ABOUT THIS EXERCISE: The answer should be an exact repeat of the stretch of material below from the line containing "This screenshot has width=1455, height=428." through the line containing "Click author name".

+ + + + + + +

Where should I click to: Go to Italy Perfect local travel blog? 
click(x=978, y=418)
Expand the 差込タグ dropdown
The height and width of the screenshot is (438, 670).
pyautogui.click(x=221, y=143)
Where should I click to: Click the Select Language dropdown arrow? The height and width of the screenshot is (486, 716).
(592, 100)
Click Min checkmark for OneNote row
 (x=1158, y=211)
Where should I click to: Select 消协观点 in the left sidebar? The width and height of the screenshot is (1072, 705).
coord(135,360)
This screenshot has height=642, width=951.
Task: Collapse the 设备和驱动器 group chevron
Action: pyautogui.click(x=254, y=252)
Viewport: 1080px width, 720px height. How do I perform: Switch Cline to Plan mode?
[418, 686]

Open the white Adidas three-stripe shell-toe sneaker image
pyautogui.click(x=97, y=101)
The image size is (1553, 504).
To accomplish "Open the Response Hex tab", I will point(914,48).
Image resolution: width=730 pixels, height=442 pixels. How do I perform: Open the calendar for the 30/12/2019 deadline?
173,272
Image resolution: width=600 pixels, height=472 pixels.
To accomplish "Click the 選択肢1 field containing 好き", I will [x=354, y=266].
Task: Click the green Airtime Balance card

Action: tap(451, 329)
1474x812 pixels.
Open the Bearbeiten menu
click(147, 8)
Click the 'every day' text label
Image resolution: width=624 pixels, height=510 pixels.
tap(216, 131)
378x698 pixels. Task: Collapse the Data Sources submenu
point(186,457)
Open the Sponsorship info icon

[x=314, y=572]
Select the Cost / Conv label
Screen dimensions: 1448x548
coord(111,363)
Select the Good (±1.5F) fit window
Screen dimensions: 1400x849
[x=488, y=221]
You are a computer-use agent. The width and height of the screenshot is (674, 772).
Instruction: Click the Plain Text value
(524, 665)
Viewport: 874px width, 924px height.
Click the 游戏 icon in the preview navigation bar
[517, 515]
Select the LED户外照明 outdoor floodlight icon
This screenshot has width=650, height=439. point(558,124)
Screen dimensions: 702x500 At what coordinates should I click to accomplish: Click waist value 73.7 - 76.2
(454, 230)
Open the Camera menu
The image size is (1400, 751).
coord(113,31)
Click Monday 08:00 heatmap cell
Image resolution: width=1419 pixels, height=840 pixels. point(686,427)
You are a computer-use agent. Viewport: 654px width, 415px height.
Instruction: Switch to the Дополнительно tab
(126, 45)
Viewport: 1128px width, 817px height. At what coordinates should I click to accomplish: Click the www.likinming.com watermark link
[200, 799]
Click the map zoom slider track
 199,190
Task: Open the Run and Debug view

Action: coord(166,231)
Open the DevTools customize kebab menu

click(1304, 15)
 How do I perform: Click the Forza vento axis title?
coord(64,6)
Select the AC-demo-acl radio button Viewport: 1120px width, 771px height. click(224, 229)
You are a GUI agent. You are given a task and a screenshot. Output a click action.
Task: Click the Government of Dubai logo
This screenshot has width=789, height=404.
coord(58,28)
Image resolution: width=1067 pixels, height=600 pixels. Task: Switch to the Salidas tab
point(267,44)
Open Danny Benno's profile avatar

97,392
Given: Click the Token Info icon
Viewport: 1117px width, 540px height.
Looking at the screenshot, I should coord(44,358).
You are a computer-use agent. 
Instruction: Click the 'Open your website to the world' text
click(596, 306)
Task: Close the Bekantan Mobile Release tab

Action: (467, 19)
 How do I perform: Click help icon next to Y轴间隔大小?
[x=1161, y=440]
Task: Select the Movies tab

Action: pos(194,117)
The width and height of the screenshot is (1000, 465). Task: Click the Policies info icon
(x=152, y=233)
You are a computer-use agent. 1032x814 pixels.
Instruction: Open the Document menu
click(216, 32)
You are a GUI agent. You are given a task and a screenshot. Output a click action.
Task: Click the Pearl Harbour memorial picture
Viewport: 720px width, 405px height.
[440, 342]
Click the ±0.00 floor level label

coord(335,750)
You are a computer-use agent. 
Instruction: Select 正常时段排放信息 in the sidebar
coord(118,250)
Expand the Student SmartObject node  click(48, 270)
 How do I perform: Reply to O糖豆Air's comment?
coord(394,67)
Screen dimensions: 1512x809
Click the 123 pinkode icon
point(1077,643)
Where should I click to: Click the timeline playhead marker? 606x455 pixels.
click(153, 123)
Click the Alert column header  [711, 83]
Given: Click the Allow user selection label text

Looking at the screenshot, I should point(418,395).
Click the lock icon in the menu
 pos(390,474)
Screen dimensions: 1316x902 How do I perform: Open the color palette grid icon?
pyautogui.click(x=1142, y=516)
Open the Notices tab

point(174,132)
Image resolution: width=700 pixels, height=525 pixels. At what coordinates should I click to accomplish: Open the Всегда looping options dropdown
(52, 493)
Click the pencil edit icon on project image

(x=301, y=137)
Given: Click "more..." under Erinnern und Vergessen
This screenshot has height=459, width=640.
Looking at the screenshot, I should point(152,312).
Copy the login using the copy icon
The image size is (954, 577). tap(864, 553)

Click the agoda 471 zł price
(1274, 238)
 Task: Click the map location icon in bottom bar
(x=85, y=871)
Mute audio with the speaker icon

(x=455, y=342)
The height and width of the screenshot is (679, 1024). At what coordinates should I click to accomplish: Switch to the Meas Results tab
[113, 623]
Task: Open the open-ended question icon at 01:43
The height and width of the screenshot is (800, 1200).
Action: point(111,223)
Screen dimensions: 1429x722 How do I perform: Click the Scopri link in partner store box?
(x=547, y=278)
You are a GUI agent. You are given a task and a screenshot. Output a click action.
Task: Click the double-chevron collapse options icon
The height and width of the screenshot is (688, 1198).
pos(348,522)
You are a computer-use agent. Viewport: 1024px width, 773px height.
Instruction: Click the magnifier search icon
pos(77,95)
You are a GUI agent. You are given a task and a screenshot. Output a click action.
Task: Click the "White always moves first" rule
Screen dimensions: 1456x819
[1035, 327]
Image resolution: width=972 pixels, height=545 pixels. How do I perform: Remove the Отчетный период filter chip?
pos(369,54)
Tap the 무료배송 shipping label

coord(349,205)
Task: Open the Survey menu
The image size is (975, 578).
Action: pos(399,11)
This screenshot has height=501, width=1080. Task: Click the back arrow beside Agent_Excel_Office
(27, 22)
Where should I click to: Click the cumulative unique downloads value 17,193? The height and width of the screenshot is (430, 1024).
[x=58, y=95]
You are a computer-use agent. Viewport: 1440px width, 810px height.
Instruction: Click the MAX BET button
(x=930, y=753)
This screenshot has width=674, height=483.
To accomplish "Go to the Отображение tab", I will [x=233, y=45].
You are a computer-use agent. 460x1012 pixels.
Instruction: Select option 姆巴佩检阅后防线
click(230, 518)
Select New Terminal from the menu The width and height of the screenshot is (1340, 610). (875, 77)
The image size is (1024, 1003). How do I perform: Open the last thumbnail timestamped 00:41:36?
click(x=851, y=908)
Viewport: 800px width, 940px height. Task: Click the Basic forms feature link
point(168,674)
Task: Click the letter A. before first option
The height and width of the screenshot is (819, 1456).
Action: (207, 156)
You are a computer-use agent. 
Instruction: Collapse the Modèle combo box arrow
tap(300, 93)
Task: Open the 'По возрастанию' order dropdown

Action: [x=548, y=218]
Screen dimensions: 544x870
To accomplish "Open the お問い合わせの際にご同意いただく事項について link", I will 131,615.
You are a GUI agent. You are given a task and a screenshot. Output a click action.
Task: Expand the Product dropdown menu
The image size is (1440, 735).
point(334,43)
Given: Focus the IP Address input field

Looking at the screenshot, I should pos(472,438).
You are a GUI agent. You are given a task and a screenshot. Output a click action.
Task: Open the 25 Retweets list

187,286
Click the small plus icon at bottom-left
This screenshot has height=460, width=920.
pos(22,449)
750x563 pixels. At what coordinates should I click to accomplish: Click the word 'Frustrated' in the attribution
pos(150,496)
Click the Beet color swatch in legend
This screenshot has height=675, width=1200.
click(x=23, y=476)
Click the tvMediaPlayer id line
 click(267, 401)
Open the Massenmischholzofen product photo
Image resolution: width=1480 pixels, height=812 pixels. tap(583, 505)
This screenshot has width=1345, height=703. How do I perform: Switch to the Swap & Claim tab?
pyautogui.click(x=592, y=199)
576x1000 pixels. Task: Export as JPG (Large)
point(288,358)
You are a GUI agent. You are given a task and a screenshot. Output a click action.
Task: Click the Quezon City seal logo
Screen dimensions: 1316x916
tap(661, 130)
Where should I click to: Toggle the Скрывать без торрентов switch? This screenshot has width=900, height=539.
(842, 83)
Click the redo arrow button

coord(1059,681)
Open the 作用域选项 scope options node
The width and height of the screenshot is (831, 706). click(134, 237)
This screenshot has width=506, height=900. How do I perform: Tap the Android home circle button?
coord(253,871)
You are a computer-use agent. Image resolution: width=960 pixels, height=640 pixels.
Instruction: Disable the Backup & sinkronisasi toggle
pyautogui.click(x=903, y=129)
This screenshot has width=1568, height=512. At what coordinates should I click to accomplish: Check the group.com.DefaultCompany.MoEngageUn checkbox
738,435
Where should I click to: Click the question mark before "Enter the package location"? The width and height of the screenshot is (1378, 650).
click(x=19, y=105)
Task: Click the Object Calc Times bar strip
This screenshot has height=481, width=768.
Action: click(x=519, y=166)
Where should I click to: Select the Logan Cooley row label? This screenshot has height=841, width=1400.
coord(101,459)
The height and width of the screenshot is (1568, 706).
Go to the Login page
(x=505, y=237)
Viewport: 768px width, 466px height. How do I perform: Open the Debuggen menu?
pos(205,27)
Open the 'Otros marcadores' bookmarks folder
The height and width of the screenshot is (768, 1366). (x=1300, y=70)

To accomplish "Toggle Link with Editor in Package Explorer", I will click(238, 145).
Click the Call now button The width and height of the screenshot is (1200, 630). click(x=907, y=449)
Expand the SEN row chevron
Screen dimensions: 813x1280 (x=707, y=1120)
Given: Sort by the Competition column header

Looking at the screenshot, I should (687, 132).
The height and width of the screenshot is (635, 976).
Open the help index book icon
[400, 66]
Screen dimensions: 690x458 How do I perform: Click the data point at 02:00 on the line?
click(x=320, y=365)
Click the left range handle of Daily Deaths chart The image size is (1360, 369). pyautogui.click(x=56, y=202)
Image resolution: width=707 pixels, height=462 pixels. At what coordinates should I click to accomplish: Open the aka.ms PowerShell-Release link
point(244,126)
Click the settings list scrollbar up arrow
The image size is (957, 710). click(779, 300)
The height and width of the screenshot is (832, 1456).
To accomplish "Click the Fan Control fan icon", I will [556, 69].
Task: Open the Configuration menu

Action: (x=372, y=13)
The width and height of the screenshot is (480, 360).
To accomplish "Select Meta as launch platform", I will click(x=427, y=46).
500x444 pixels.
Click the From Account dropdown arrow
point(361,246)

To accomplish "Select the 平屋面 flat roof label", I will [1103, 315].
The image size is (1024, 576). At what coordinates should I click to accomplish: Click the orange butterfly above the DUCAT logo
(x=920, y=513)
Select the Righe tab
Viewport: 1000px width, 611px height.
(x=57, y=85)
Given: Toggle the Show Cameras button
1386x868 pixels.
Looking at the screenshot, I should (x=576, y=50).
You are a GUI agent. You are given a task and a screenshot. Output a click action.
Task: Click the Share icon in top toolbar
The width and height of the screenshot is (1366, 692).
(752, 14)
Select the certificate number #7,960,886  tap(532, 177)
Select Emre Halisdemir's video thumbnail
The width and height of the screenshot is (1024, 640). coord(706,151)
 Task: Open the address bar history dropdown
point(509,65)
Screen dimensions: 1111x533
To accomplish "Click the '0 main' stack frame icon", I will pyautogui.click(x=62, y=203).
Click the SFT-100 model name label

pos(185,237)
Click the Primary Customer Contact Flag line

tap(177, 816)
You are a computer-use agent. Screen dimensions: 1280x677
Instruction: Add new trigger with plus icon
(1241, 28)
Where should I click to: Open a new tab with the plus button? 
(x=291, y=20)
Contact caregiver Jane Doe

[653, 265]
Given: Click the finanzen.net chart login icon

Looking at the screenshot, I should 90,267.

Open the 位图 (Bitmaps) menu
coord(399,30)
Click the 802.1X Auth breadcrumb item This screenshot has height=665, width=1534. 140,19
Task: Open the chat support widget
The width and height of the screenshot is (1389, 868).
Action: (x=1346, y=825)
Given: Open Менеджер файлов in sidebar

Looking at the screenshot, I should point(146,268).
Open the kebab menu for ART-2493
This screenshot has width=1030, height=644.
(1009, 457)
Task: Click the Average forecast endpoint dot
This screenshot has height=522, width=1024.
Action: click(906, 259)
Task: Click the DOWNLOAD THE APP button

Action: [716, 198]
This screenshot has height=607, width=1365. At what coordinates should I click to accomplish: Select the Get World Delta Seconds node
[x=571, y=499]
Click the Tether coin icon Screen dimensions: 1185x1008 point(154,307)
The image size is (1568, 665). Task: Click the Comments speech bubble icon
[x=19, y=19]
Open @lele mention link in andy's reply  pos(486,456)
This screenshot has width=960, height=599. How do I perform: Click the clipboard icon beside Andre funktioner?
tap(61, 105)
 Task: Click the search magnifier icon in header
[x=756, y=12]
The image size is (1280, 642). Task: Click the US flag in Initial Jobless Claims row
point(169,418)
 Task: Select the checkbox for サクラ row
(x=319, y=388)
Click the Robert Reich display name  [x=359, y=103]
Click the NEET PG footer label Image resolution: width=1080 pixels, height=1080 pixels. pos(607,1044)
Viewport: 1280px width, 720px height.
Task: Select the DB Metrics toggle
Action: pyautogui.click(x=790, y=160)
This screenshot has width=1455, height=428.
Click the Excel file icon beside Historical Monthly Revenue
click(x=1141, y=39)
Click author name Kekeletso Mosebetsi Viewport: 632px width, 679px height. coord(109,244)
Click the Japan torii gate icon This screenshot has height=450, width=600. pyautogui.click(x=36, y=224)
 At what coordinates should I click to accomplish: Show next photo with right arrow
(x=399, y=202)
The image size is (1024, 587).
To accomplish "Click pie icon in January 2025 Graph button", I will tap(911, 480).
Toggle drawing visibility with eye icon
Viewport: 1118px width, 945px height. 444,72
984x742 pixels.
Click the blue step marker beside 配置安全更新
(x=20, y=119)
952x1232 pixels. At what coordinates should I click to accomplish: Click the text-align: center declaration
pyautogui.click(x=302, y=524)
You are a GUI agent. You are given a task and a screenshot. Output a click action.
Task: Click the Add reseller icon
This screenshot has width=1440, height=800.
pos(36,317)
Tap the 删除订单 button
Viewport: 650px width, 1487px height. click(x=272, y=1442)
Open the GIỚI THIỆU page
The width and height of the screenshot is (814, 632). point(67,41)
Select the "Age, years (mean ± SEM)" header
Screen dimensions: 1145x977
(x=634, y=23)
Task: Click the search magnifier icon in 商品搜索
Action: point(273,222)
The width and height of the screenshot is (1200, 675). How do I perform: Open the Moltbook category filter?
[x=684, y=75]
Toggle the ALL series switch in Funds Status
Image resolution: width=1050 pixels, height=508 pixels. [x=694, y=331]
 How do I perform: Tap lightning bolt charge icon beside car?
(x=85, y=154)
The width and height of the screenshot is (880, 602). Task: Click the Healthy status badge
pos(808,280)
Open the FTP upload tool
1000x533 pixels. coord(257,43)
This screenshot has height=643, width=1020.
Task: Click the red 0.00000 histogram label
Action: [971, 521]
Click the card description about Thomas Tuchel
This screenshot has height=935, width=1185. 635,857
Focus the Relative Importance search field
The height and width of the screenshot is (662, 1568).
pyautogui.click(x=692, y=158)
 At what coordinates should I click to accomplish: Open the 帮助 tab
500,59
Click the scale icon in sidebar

+ + + + + + +

WRITTEN SOLUTION:
This screenshot has width=1455, height=428.
Click the Excel file icon beside Historical Monthly Revenue
click(x=1141, y=39)
Click author name Kekeletso Mosebetsi Viewport: 632px width, 679px height. coord(109,244)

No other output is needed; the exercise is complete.